The city of Rochester has hired its first-ever director of diversity, equity and inclusion.
Chao Mwatela, who currently serves as a multicultural and academic advisor at Rochester Community and Technical College, said she is excited and honored to join the city, especially in its efforts toward building a community of equity.
"I look forward to working with all the individuals and organizations already engaged in this work," Mwatela said. "In community, we can create a city that embraces diversity, is inclusive in all its practices, and equity is normalized.”
“One of the city’s foundational principles is social equity," said Rochester Mayor Kim Norton. "We continue to focus on and increase our efforts, internally and externally, on diversity, equity and inclusion."
Mwatela, who holds a bachelor's degree from the University of Arkansas-Pine Bluff and is working towards a master's degree in organizational leadership, starts her new position on Feb. 25.
Tasks for the new director of DEI include providing leadership to foster and advance an organizational culture and a community climate that embrace diversity, equity and inclusion as core values. Mwatela will also provide strategic guidance to city leadership and community partners for the development and implementation of equitable city policies, projects, programs and processes in all facets of organizational work.
In the past, she served as a community co-designer for the downtown Discovery Walk project.
The Post Bulletin reached out to Mwatela to discuss her new position with the city and her goals moving forward.
What are some things you've seen in the past year in the community that are positive signs toward diversity, equity and inclusion?

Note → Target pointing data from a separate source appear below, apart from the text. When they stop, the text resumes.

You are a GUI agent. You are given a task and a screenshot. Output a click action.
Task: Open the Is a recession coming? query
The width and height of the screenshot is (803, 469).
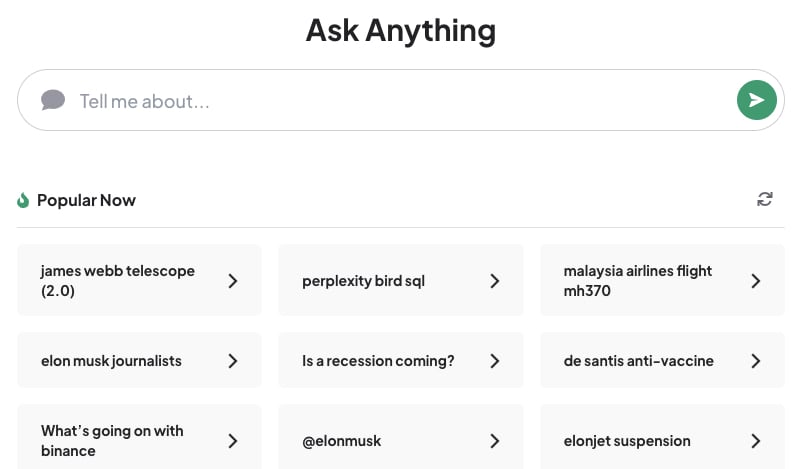[401, 360]
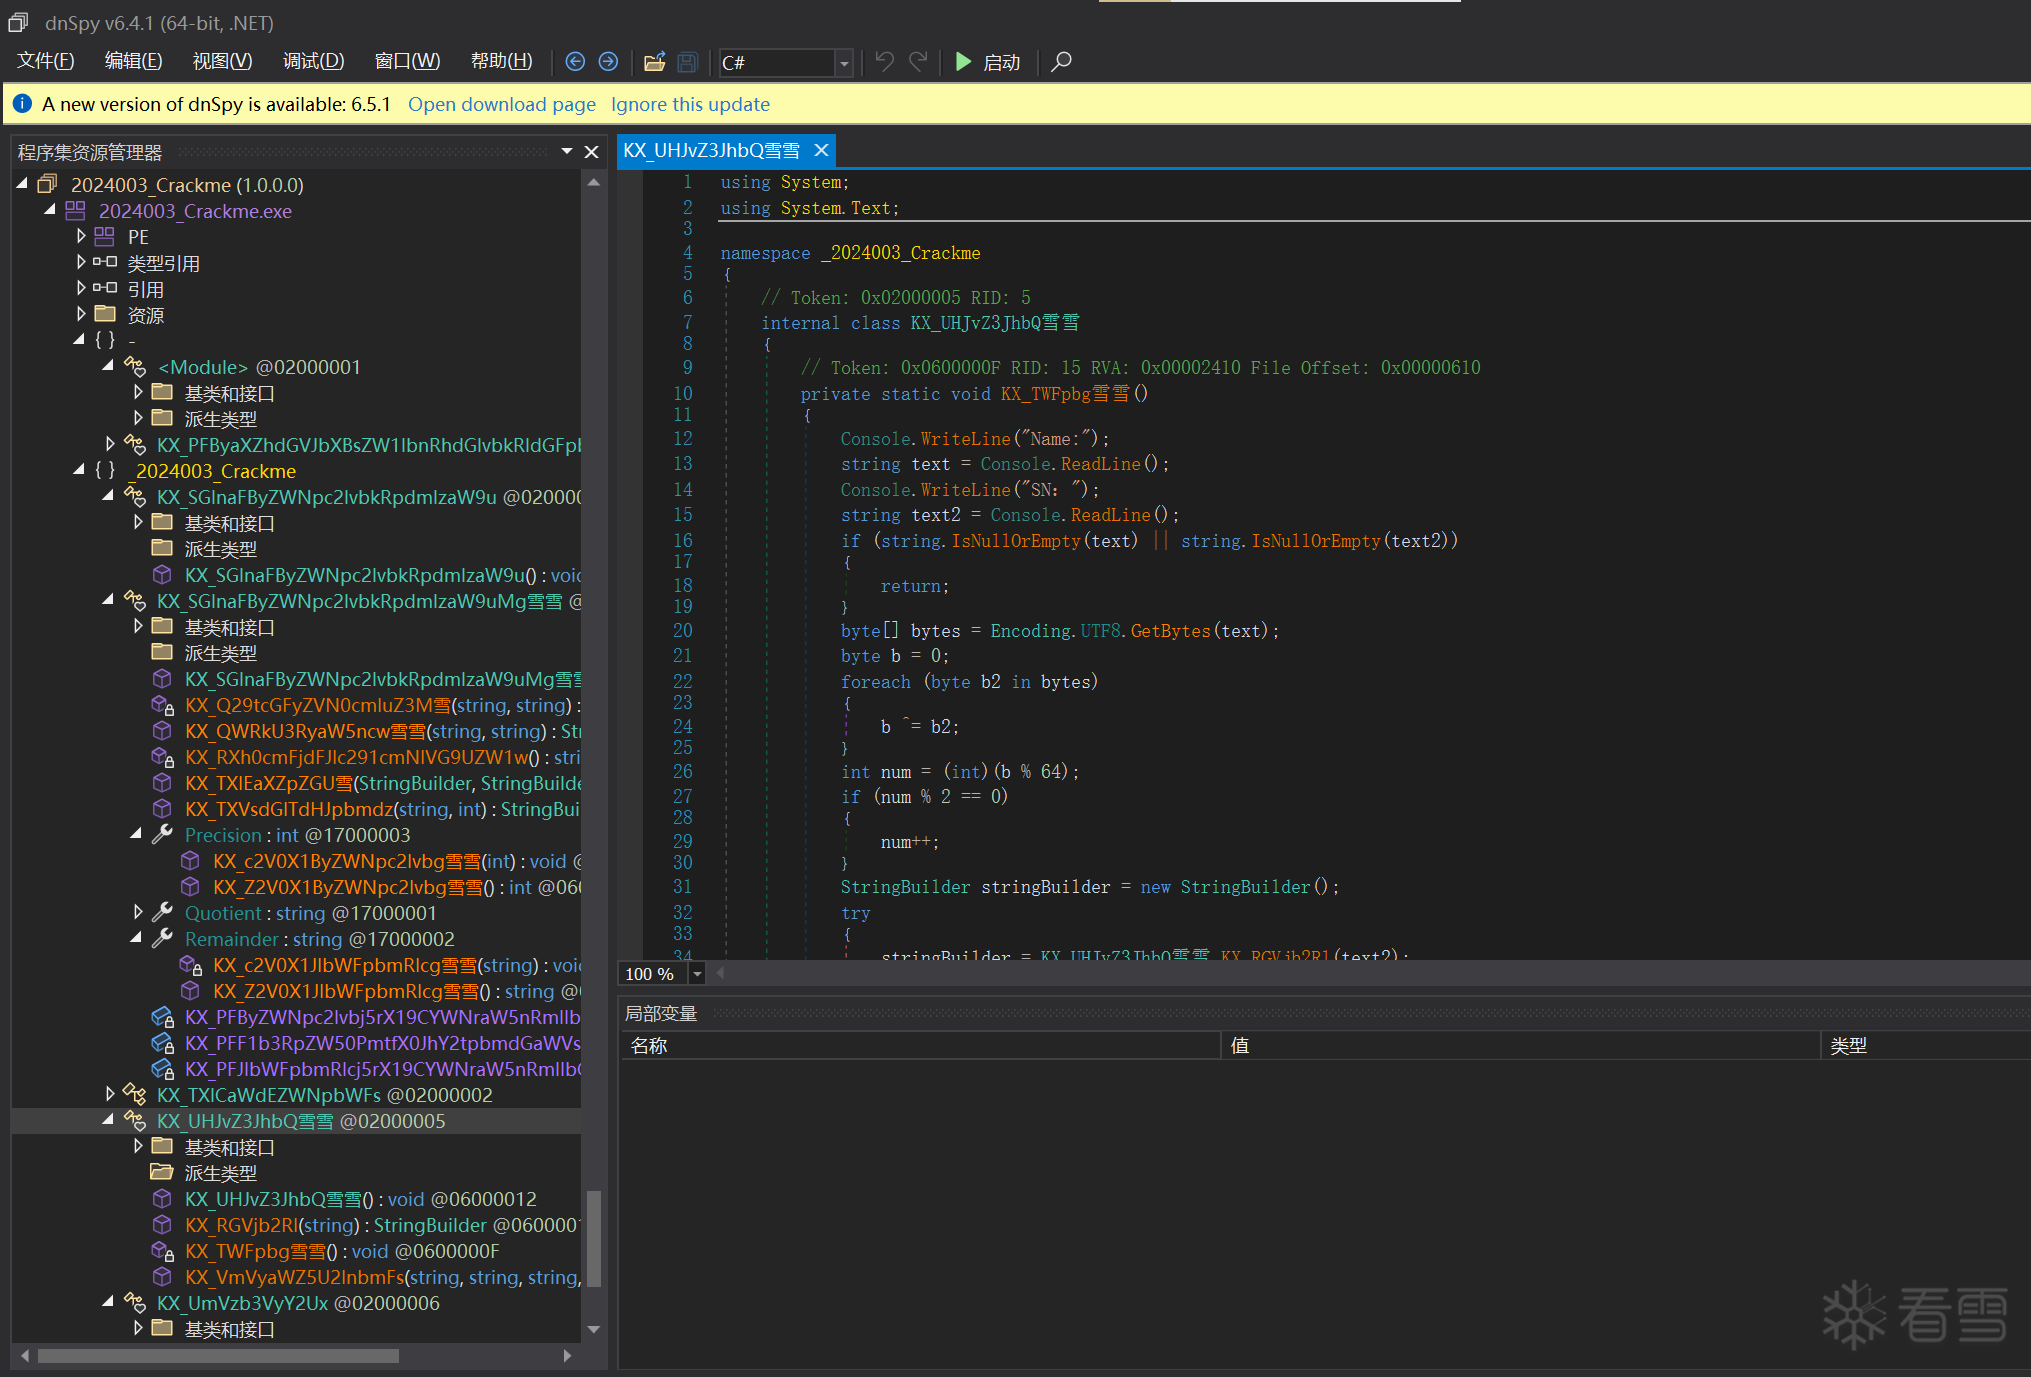
Task: Click the navigate forward arrow icon
Action: pos(608,62)
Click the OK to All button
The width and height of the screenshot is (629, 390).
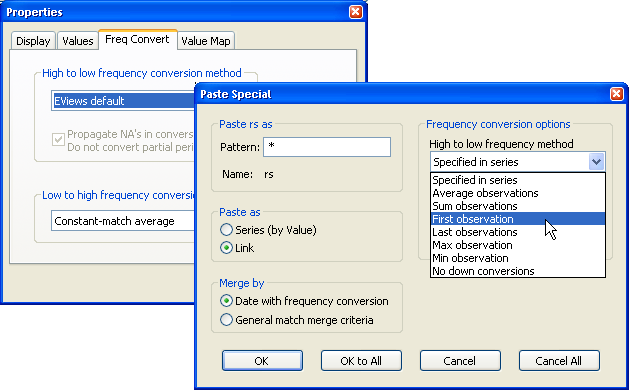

In the past year, I have been encouraged to see many individuals and organizations working towards an equitable and inclusive Rochester community. I have seen the youth engage civically, organizations both public and private intentionally seek out diversity, equity and inclusion training as well as critically examine policies such as hiring and retention practices. I have also been a part of an innovative approach to engaging all members of the Rochester community in a meaningful way through the Discovery Walk Co-Design process. I am also encouraged by the city's decision to create this position as it shows a new and intentional commitment to this work.
Are there some negatives that have concerned you during that same time?
The persistent inequities and disparities in all sectors of our community will always concern me, as it should every community member. These disparities are prevalent in education, housing, healthcare, access to banking and finance, etc.
Where do you think your efforts will go first to make the most difference right away?
I believe my first efforts should be focused on understanding the scope of the work that individuals and organizations are already doing in the community towards social equity and how to best support and collaborate in those efforts. Additionally, it will be important to engage with all communities in Rochester in order to find out what their needs and priorities are.
Are there other communities that are making good progress with diversity, equity and inclusion that we can model our efforts after?
There are many communities that are making good progress in an effort to create social equity and have created strategic plans and models that we can learn from. It is important to note though, that each community is unique, and it is important to understand our own community and its needs before implementing any processes that others may have used successfully.